[start EXTRACT PROVIDED]

I find it comforting that, no matter how “ordinary” one might feel, it’s always possible to be extraordinary. Especially if you’re redheaded.

4. Elizabeth Bennet from Pride and Prejudice by Jane Austen:

I think this one is pretty obvious. Elizabeth Bennet, so openly stubborn and free-spirited is most certainly a redhead.

I don’t think I’m as sure about any others on this list as I am about this one.

The one quality I loved of Elizabeth’s, and one I so often correlate with redheads, is a refusal to do what is expected of her.

Now, unlike the Bennet sisters, I am very lucky to live in a society that doesn’t expect me to marry before the ripe old age of twenty-two, but Elizabeth pretty heartily refuses to “play the marriage game”. She doesn’t flirt (by standards of that time, anyway.

Frankly some of her discussions with Fitzwilliam Darcy are extremely flirtatious if you ask me.). She doesn’t do all the things women are supposed to do (play piano, draw, speak more than one language, sew), and is just herself, no facades or false niceties. However, by vigorously going against this unfair society, she wins the best man in the whole book! At the end of the novel (so, um, spoiler alert, I guess), when she tells Mr. Darcy that she was wrong, her willingness to be herself shines through. She’s thanking Mr. Darcy and apologizing for her terrible first impression of him, and all of this is information she wasn’t really supposed to mention in polite society. But Elizabeth, kindhearted and honest, really cannot move on without thanking him and saying she is sorry. The fact that someone can, rather heroically, be incredibly genuine and even admit when she’s been wrong, is something from which we all can learn.

[end EXTRACT PROVIDED]

#### DIRECTIONS:
Write what comes next in the post about book characters pictured as redheads, starting after its last sentence.

[start RECORD EXCERPTS]

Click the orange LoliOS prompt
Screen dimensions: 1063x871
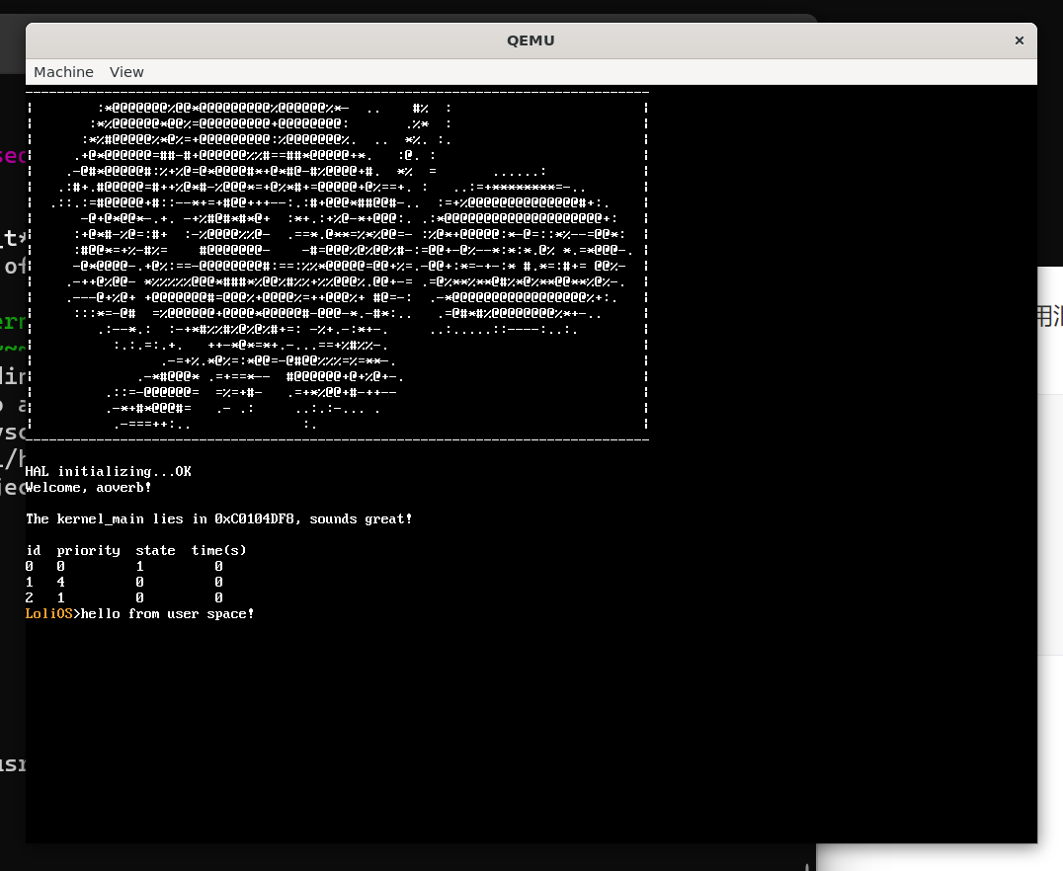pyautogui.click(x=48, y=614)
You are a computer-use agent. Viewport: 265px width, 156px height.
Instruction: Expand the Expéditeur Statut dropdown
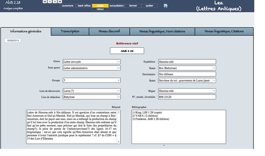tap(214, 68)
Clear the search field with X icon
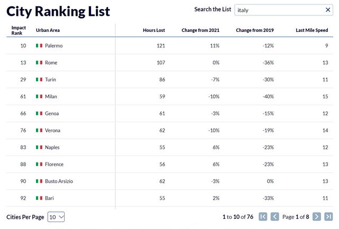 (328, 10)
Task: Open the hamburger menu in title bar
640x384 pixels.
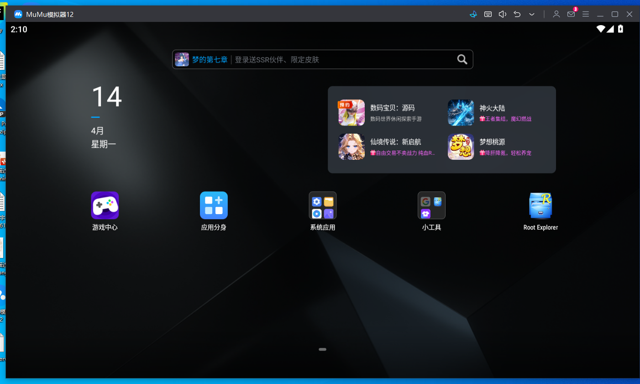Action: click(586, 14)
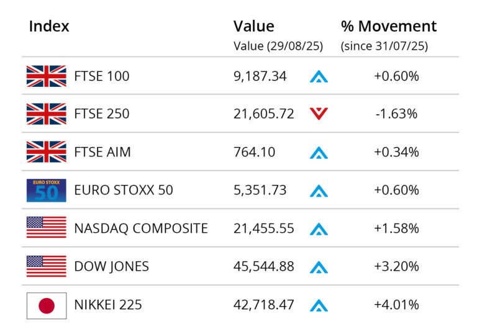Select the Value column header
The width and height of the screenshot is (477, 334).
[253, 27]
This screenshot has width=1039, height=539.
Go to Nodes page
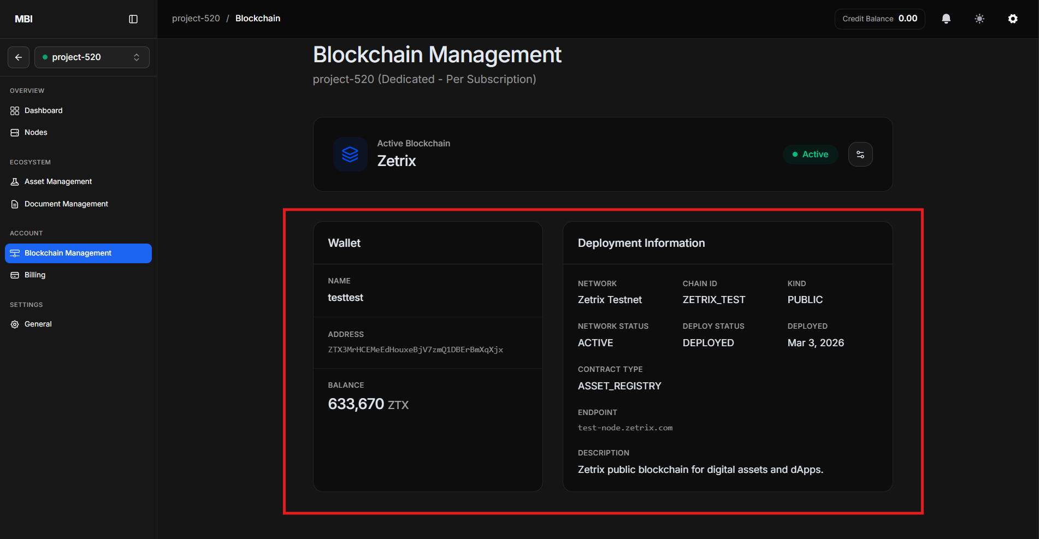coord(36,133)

[end RECORD EXCERPTS]
[start RECORD EXCERPTS]

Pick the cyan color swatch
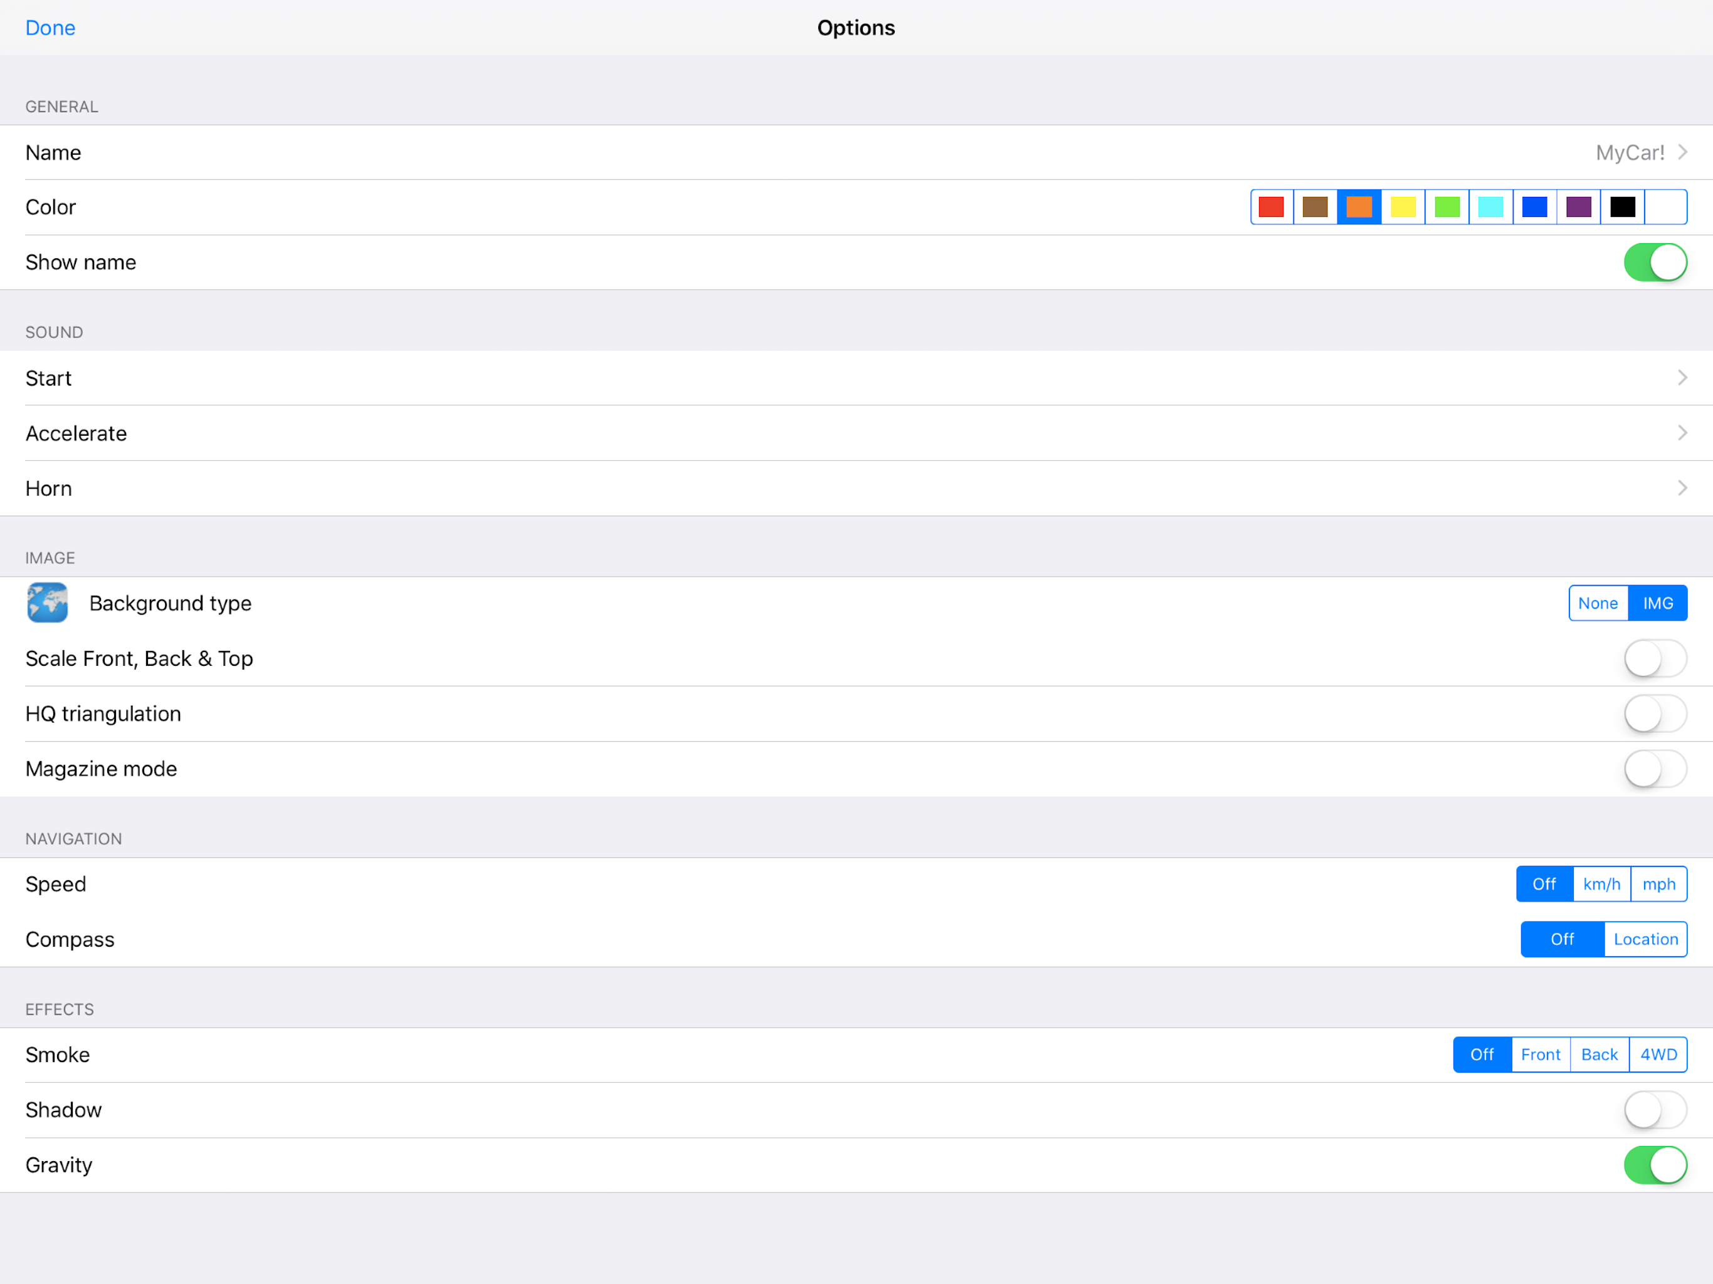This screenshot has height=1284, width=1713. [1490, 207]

[end RECORD EXCERPTS]

#### RESPONSE TO THIS TASK:
5. Skeeter Phelan from The Help by Kathryn Stockett:
Emma Stone playing Skeeter Phelan in the movie The Help

This is one of my favorite books. I can pick it up and read it at any time and have done just that several times. Anytime I’m going on a road trip and don’t have something new to read, my go-to is The Help. All of the characters are fabulous (even the villain, Hilly, is wonderfully fun to hate), but Skeeter, the writer of the book within the book (that’s a bit of a spoiler, I guess) is one of my favorites of all time. She’s a writer, she’s tall, and has felt like an outsider her whole life. Sound familiar? The only issue here is that she has, apparently, crazy blond curls.

That’s absurd, because she’s almost certainly a redhead, in spirit if nothing else.

Skeeter taught me to truly speak up for what I believed in. That’s not an easy thing to accomplish in a small Southern town, for her or me. However, Skeeter moves forward with the most incredible belief in the cause. She’s undoubtedly the reason I was open in my support for Barack Obama’s reelection and probably the reason I openly began to write about feminism and my anxiety. Skeeter knows there’s danger, but writes about equal rights because it’s important. At this moment in history, being brave about what you believe is a quality that has become essential to the human condition.

Emma Stone also played this role in the movie, The Help. Although Emma is not a natural redhead, she might have gravitated towards the role because she is a redhead ‘by choice’.

Being a redhead is fun. It’s nice to be unique…

…but it can sometimes feel lonely. It can also feel odd when you seemingly don’t meet stereotypical expectations.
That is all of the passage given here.